▶ _Exercise inputs_:

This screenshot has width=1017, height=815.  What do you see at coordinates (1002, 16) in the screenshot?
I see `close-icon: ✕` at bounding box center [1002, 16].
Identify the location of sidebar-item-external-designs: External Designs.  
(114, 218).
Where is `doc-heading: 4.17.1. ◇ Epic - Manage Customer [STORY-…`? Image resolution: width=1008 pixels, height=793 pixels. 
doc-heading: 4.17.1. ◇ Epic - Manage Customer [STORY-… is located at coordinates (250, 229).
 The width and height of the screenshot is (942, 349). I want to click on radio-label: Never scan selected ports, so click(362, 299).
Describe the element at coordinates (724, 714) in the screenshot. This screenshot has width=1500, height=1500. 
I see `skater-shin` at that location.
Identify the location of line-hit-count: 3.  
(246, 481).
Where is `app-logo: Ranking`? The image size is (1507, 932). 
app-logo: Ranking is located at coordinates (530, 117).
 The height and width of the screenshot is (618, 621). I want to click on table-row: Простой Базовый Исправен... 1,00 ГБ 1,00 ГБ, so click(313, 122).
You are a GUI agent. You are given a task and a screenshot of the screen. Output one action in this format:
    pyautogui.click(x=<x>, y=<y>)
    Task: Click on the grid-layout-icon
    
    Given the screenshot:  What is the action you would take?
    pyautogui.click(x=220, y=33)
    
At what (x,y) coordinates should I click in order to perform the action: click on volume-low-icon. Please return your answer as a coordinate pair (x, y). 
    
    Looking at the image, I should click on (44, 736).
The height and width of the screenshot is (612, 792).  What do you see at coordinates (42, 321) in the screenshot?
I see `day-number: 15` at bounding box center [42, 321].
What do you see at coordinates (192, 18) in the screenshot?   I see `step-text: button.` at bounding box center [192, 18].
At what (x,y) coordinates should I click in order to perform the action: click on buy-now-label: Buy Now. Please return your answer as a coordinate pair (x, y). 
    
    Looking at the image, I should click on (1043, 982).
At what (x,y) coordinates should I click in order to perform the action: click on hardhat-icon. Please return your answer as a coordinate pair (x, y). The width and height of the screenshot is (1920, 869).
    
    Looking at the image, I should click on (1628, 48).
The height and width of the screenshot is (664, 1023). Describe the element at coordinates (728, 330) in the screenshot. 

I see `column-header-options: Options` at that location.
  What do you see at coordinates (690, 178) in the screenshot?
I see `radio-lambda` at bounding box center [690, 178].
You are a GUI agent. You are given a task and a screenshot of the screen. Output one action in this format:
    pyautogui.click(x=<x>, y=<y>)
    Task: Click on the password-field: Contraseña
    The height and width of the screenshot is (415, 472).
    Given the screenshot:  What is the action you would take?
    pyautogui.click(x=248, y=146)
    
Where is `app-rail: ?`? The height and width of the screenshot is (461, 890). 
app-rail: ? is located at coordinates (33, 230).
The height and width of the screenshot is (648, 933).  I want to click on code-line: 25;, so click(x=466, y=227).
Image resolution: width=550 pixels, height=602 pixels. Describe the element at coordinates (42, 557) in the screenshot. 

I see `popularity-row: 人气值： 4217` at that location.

▶ _What you are asked to do_: Copy every line of the data above without changing anything.

▶ _Response to the exercise_:
This screenshot has width=1017, height=815.  What do you see at coordinates (1002, 16) in the screenshot?
I see `close-icon: ✕` at bounding box center [1002, 16].
Identify the location of sidebar-item-external-designs: External Designs.  
(114, 218).
Where is `doc-heading: 4.17.1. ◇ Epic - Manage Customer [STORY-…`? Image resolution: width=1008 pixels, height=793 pixels. 
doc-heading: 4.17.1. ◇ Epic - Manage Customer [STORY-… is located at coordinates (250, 229).
 The width and height of the screenshot is (942, 349). I want to click on radio-label: Never scan selected ports, so click(362, 299).
Describe the element at coordinates (724, 714) in the screenshot. This screenshot has width=1500, height=1500. 
I see `skater-shin` at that location.
Identify the location of line-hit-count: 3.  
(246, 481).
Where is `app-logo: Ranking`? The image size is (1507, 932). 
app-logo: Ranking is located at coordinates (530, 117).
 The height and width of the screenshot is (618, 621). I want to click on table-row: Простой Базовый Исправен... 1,00 ГБ 1,00 ГБ, so click(313, 122).
You are a GUI agent. You are given a task and a screenshot of the screen. Output one action in this format:
    pyautogui.click(x=<x>, y=<y>)
    Task: Click on the grid-layout-icon
    
    Given the screenshot:  What is the action you would take?
    pyautogui.click(x=220, y=33)
    
At what (x,y) coordinates should I click in order to perform the action: click on volume-low-icon. Please return your answer as a coordinate pair (x, y). 
    
    Looking at the image, I should click on (44, 736).
The height and width of the screenshot is (612, 792).  What do you see at coordinates (42, 321) in the screenshot?
I see `day-number: 15` at bounding box center [42, 321].
What do you see at coordinates (192, 18) in the screenshot?   I see `step-text: button.` at bounding box center [192, 18].
At what (x,y) coordinates should I click in order to perform the action: click on buy-now-label: Buy Now. Please return your answer as a coordinate pair (x, y). 
    
    Looking at the image, I should click on (1043, 982).
At what (x,y) coordinates should I click in order to perform the action: click on hardhat-icon. Please return your answer as a coordinate pair (x, y). The width and height of the screenshot is (1920, 869).
    
    Looking at the image, I should click on (1628, 48).
The height and width of the screenshot is (664, 1023). Describe the element at coordinates (728, 330) in the screenshot. 

I see `column-header-options: Options` at that location.
  What do you see at coordinates (690, 178) in the screenshot?
I see `radio-lambda` at bounding box center [690, 178].
You are a GUI agent. You are given a task and a screenshot of the screen. Output one action in this format:
    pyautogui.click(x=<x>, y=<y>)
    Task: Click on the password-field: Contraseña
    The height and width of the screenshot is (415, 472).
    Given the screenshot:  What is the action you would take?
    pyautogui.click(x=248, y=146)
    
Where is `app-rail: ?`? The height and width of the screenshot is (461, 890). 
app-rail: ? is located at coordinates (33, 230).
The height and width of the screenshot is (648, 933).  I want to click on code-line: 25;, so click(x=466, y=227).
Image resolution: width=550 pixels, height=602 pixels. Describe the element at coordinates (42, 557) in the screenshot. 

I see `popularity-row: 人气值： 4217` at that location.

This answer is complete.